Starting at the first of the rows and stopping after the line that has "(x=252, y=212)", can you reproduce those lines with "label" replaced by "caption" and everything else unchanged?

◇ ◇ ◇ ◇ ◇ ◇ ◇

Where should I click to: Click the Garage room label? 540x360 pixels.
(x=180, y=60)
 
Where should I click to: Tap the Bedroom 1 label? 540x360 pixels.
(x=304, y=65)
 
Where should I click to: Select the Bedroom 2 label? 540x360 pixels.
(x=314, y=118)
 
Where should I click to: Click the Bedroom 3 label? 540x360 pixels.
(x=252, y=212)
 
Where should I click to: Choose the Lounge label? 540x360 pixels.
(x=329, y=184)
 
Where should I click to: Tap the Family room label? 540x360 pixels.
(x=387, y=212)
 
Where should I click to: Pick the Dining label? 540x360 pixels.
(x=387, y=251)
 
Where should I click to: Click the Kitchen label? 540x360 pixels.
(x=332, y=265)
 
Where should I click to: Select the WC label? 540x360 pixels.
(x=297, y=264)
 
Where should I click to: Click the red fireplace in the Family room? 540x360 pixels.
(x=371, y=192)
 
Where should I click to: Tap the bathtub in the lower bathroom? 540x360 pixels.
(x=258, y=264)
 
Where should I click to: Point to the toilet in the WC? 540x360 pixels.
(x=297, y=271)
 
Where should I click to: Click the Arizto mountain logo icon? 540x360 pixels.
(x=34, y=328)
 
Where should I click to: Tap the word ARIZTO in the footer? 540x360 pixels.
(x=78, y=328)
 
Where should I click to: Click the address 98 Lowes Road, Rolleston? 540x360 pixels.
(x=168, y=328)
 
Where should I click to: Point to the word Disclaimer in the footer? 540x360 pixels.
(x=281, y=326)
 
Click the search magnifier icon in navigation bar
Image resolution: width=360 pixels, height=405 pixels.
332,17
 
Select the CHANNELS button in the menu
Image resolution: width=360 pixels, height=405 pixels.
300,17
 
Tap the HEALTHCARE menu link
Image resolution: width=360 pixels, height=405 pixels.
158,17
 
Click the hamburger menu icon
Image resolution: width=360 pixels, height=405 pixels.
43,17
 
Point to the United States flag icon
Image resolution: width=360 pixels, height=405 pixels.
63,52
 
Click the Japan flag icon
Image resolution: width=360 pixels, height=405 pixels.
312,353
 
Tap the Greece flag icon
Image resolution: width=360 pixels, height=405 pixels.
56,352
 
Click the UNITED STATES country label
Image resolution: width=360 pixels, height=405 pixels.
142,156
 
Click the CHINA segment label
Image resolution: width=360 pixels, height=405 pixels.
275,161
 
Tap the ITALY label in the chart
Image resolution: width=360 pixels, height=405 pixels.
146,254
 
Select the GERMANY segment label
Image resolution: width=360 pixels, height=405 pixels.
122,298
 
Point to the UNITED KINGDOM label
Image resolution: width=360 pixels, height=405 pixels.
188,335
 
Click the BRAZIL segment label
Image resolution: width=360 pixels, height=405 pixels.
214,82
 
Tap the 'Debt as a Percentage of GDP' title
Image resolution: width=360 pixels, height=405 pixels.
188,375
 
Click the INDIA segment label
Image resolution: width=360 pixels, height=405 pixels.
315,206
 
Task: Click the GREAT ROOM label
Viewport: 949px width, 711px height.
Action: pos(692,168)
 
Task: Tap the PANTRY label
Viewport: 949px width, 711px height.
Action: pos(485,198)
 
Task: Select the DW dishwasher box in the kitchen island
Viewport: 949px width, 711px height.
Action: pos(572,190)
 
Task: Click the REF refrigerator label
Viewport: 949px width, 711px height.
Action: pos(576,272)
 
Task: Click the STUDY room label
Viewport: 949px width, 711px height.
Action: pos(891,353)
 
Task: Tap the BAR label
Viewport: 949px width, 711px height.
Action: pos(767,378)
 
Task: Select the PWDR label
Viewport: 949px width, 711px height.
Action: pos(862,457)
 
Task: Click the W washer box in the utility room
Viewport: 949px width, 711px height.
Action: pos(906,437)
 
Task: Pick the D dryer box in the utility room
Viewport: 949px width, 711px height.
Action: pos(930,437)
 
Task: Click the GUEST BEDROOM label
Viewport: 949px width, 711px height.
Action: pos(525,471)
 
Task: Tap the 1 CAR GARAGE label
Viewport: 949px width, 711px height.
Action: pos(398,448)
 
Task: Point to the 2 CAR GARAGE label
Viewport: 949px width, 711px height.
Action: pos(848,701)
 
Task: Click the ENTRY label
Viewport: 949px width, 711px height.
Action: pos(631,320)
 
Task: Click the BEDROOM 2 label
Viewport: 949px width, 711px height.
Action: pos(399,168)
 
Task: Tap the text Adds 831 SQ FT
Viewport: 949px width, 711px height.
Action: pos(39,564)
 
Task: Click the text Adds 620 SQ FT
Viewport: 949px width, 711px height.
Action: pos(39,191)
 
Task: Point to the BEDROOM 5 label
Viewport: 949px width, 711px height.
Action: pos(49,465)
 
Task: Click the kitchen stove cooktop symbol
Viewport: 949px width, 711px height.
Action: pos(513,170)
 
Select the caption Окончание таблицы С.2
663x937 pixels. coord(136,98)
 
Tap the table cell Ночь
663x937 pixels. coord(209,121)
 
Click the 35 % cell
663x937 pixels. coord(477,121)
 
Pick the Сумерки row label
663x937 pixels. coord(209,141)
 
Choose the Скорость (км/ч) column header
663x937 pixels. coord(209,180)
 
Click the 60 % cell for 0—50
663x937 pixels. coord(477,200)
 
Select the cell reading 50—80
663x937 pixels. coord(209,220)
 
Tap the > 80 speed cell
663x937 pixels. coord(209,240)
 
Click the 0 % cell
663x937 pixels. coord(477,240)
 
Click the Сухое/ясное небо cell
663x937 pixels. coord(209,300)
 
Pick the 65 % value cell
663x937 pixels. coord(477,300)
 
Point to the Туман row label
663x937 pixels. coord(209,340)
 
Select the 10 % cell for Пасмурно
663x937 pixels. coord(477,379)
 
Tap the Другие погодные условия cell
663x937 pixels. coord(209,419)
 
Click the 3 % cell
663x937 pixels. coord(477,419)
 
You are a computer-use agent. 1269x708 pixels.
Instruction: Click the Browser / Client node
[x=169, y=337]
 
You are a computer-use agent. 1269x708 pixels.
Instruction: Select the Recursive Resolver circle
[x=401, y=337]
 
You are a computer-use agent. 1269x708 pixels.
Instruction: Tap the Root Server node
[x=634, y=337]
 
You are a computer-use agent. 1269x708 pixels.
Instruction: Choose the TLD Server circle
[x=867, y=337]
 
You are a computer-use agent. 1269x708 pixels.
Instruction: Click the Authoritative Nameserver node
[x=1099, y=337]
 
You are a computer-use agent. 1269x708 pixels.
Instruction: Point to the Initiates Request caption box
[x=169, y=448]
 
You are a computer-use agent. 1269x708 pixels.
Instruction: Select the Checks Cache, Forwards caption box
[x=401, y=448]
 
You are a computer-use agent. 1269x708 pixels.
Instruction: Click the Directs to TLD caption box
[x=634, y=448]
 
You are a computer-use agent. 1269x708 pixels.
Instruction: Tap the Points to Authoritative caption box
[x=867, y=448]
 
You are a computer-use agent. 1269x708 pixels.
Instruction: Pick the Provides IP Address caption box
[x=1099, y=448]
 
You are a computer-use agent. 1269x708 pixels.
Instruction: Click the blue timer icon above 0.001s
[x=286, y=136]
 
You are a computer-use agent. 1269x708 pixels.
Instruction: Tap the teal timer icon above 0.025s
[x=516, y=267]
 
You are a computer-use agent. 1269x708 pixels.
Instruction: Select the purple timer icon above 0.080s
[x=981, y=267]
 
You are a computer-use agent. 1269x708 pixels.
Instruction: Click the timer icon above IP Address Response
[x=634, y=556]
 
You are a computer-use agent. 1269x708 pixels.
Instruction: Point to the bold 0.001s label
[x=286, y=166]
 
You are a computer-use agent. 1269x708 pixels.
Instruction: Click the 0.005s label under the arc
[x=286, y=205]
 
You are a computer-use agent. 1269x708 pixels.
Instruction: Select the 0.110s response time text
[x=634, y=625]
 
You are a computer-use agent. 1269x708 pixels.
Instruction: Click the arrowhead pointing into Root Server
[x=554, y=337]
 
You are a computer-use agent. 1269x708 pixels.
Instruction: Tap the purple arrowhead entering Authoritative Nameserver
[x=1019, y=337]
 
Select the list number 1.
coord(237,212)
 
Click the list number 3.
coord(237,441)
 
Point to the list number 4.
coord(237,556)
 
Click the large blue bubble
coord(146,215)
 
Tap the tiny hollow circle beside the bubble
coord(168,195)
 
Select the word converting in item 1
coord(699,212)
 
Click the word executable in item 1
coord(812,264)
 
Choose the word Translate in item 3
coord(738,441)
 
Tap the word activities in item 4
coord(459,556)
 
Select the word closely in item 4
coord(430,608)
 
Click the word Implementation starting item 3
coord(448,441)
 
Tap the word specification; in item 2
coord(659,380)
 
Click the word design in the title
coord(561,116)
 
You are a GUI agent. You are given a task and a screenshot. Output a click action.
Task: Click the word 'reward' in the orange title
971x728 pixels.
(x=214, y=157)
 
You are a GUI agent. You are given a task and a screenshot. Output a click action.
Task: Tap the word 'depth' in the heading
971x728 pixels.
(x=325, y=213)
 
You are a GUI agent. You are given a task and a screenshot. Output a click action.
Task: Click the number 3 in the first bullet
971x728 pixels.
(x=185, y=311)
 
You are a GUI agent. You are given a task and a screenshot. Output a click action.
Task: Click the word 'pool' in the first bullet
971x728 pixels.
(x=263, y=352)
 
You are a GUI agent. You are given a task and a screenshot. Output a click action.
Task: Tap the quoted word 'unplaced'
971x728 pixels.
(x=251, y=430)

◇ ◇ ◇ ◇ ◇ ◇ ◇

• _Solution_
Where should I click to: Click the Garage room caption? 540x360 pixels.
(x=180, y=60)
 
Where should I click to: Tap the Bedroom 1 caption? 540x360 pixels.
(x=304, y=65)
 
Where should I click to: Select the Bedroom 2 caption? 540x360 pixels.
(x=314, y=118)
 
Where should I click to: Click the Bedroom 3 caption? 540x360 pixels.
(x=252, y=212)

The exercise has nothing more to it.